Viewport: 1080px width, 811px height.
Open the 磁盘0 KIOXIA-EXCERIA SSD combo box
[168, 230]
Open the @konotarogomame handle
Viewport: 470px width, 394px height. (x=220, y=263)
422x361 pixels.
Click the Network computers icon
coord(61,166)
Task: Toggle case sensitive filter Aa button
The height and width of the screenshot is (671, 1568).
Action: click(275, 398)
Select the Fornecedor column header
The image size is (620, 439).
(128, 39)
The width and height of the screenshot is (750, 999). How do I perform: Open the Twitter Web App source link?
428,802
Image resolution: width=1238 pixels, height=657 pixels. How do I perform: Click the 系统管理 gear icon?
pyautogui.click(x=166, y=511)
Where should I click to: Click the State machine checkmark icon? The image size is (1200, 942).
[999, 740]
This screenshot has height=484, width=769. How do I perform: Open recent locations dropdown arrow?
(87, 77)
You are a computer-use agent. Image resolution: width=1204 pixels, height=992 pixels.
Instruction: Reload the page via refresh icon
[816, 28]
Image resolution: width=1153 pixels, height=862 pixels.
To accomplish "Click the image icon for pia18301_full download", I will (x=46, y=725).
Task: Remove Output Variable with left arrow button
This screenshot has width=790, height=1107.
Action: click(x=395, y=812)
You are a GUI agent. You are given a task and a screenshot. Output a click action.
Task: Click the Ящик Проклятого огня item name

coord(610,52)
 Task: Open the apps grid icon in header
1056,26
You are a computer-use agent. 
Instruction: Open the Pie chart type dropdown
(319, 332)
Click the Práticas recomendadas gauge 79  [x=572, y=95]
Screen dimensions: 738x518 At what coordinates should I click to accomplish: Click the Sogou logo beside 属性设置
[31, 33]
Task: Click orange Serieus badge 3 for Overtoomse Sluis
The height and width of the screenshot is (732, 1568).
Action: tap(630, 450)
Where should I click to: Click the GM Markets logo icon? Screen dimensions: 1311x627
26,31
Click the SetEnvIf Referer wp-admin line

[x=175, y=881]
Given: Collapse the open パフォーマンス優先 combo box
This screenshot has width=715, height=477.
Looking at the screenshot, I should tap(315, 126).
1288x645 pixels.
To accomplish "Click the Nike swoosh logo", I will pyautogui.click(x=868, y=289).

= = = =

■ REQUIRED ACTION: The line above containing "This screenshot has height=484, width=769.", the line containing "Click the Práticas", and every line between them are to be transcribed exactly; no other line is wanted.

■ RESULT:
This screenshot has height=484, width=769. How do I perform: Open recent locations dropdown arrow?
(87, 77)
You are a computer-use agent. Image resolution: width=1204 pixels, height=992 pixels.
Instruction: Reload the page via refresh icon
[816, 28]
Image resolution: width=1153 pixels, height=862 pixels.
To accomplish "Click the image icon for pia18301_full download", I will (x=46, y=725).
Task: Remove Output Variable with left arrow button
This screenshot has width=790, height=1107.
Action: click(x=395, y=812)
You are a GUI agent. You are given a task and a screenshot. Output a click action.
Task: Click the Ящик Проклятого огня item name

coord(610,52)
 Task: Open the apps grid icon in header
1056,26
You are a computer-use agent. 
Instruction: Open the Pie chart type dropdown
(319, 332)
Click the Práticas recomendadas gauge 79  [x=572, y=95]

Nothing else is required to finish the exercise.